The big professional leagues in Europe (i.e. the best leagues in the world) are now in the off season and won’t start up again until August. In the mean time, soccer fans get their soccer fix by immersing themselves in what we at Shorthanded refer to as soccer fashion season. This time every year teams debut redesigned team shirts to the eager anticipation of fans everywhere.
Think back—when was the last time you looked forward to the release of your team’s new uniform? In the United States, it’s pretty rare. That’s because here, team uniforms are near sacrosanct. Basketball, baseball, and football jerseys might change, but its usual slow and subtle.
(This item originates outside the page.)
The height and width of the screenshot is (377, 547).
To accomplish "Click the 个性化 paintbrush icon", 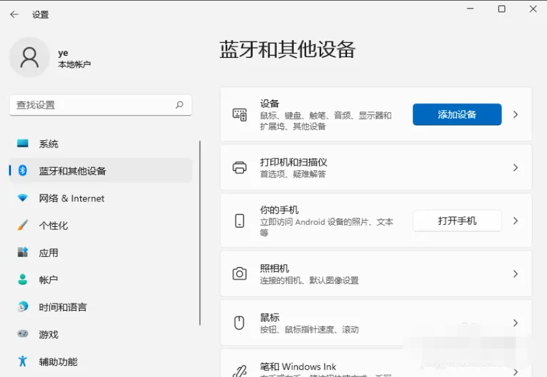I will click(23, 226).
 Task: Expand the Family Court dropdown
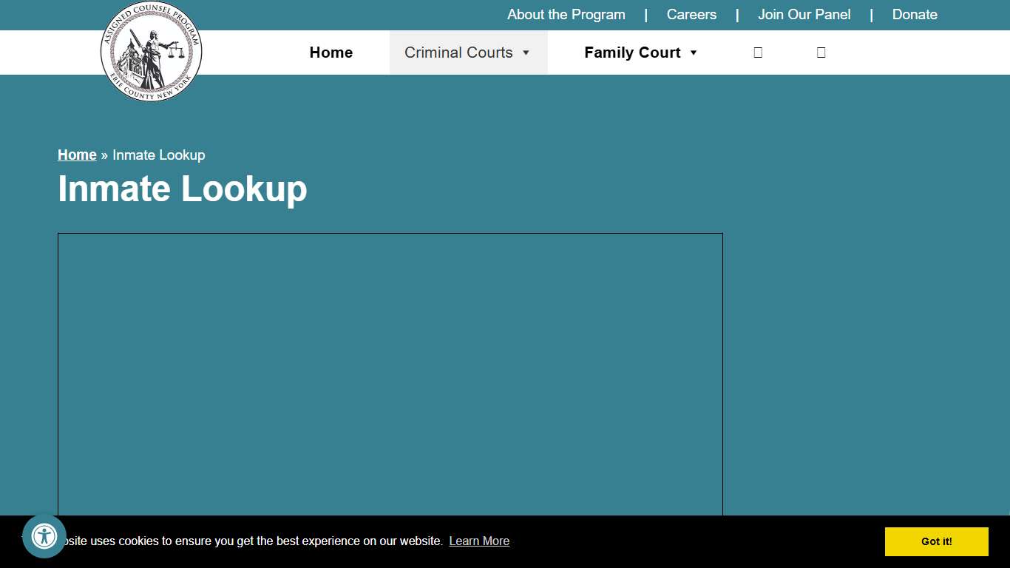click(x=632, y=53)

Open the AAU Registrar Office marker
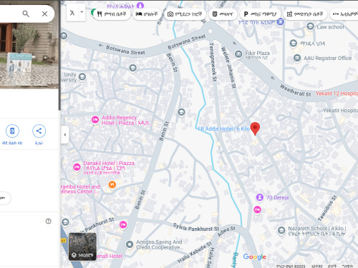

The exceptions tend to be when a team’s logo undergoes a dramatic change or when the team decides to rebrand itself. Witness the evolution of the New England Patriot’s uniform.
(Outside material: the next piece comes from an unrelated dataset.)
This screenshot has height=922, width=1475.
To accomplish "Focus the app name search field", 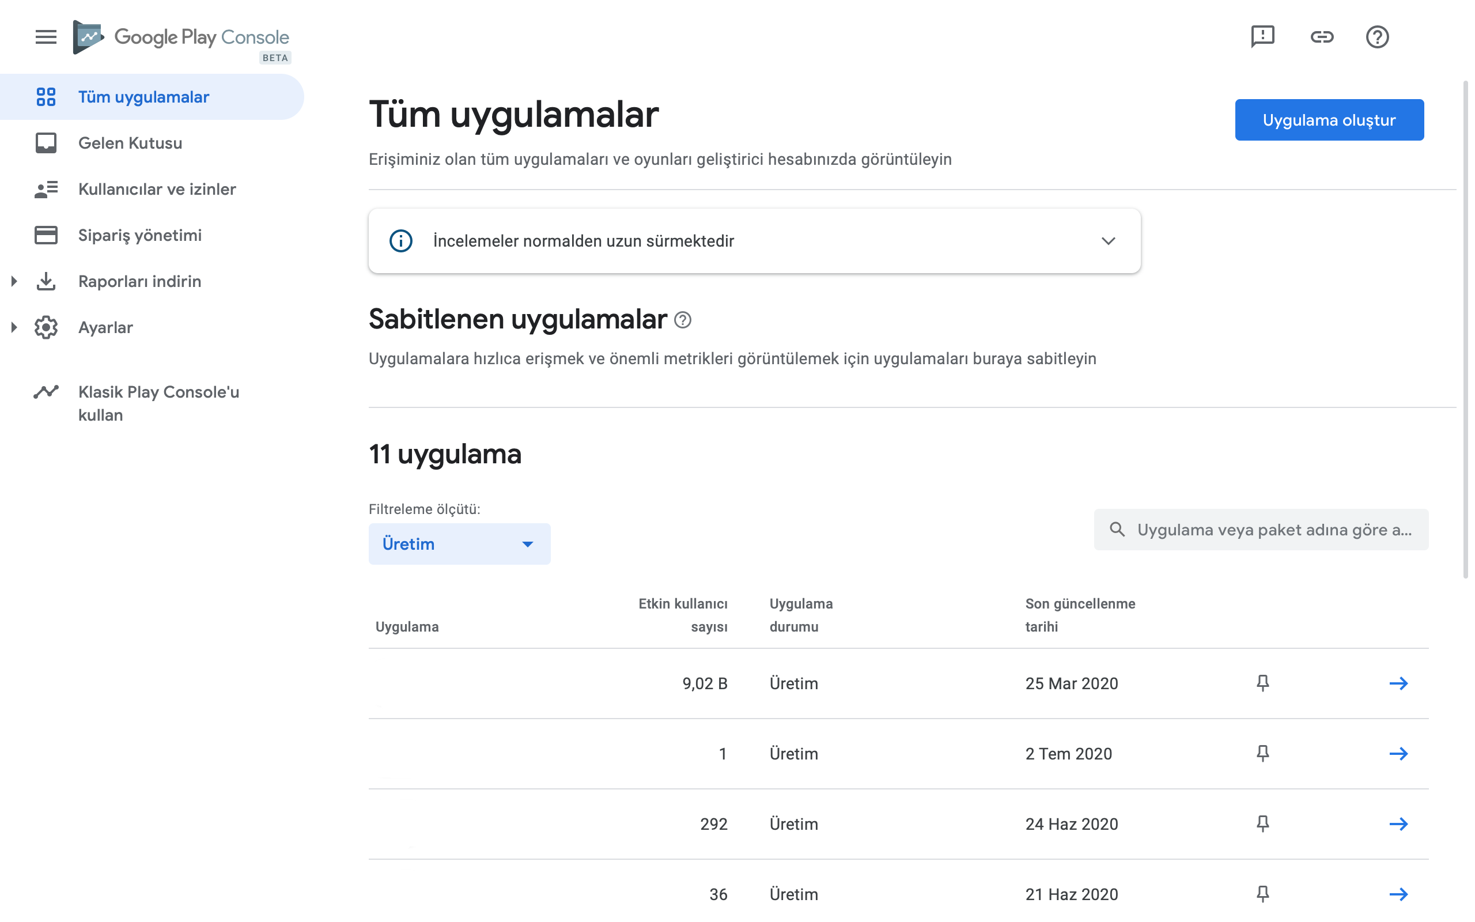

The Patriots have changed their uniforms, but it happened slowly over a period of years. The most dramatic change occurred in 1993 when the team changed the uniform’s primary color from red to blue. Simultaneously, the team ditched the “Pat Patriot” logo in favor of the current, streamlined moniker, affectionately referred to by fans as the “Flying Elvis”.
The evolution of the Patriot’s uniform typifies American traditions for uniforms. The basic premise: don’t mess with it.
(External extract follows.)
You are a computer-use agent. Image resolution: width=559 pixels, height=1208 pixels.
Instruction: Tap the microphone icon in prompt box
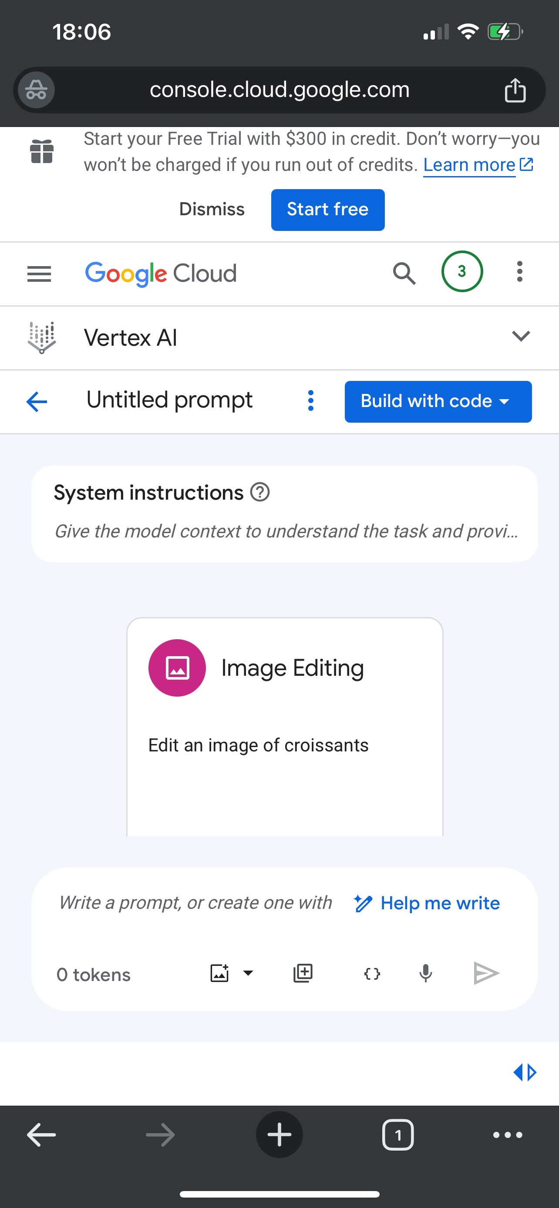pyautogui.click(x=426, y=974)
The tradition is soccer is dramatically different. Uniforms (or “kits”) change annually and, often, dramatically.
This is surprising considering that soccer prides its tradition and history. Unlike in the U.S., soccer teams aren’t named for animals or groups of people or weather phenomena, they’re named after the team’s locale. For example, Barcelona’s team is “Futbol Club (FC) Barcelona” and the city of Manchester is represented by the teams “Manchester United F.C.” and “Manchester City F.C.”
Teams are not primarily “brands” as they are stateside; instead they are first and foremost the embodiment of the local community. Soccer fans blanche at the idea of introducing mascots or redesigning the team crest (a.k.a its logo). Fans organize protests and commit vandalism when an owner attempts to slap corporate sponsorship on a stadium. Teams do not change cities. They are as wedded to their places as the local cathedral or monument; anyone who dares to mess with the local symbol must be prepared to face fan and media wrath.
Team uniforms, however, are a different matter. Nothing illustrates the chasm between American and world attitudes to uniforms than this: soccer shirts always feature a corporate sponsors whose logo dwarfs the team’s crest. There is no team “Samsung” or “188Bet” or “AirAsia” but you wouldn’t know it from the the shirts of Chelsea, Bolton, and Queens Park Rangers. In fact, unless you know a team’s colors, you won’t know what team you’re looking at without a set of binoculars.
Sometimes that’s not a problem, especially if your team’s shirt sponsor is something cool. For a time Barcelona donated the spot on its jersey to UNICEF. Who’d be ashamed of wearing a shirt emblazoned with an organization devoted to saving children?
Other fans, though, have not been so lucky. FC Nuremberg were, for a time sponsored by a company called “Mister Lady” while Lyon’s shirts were once emblazoned with “Le 69.”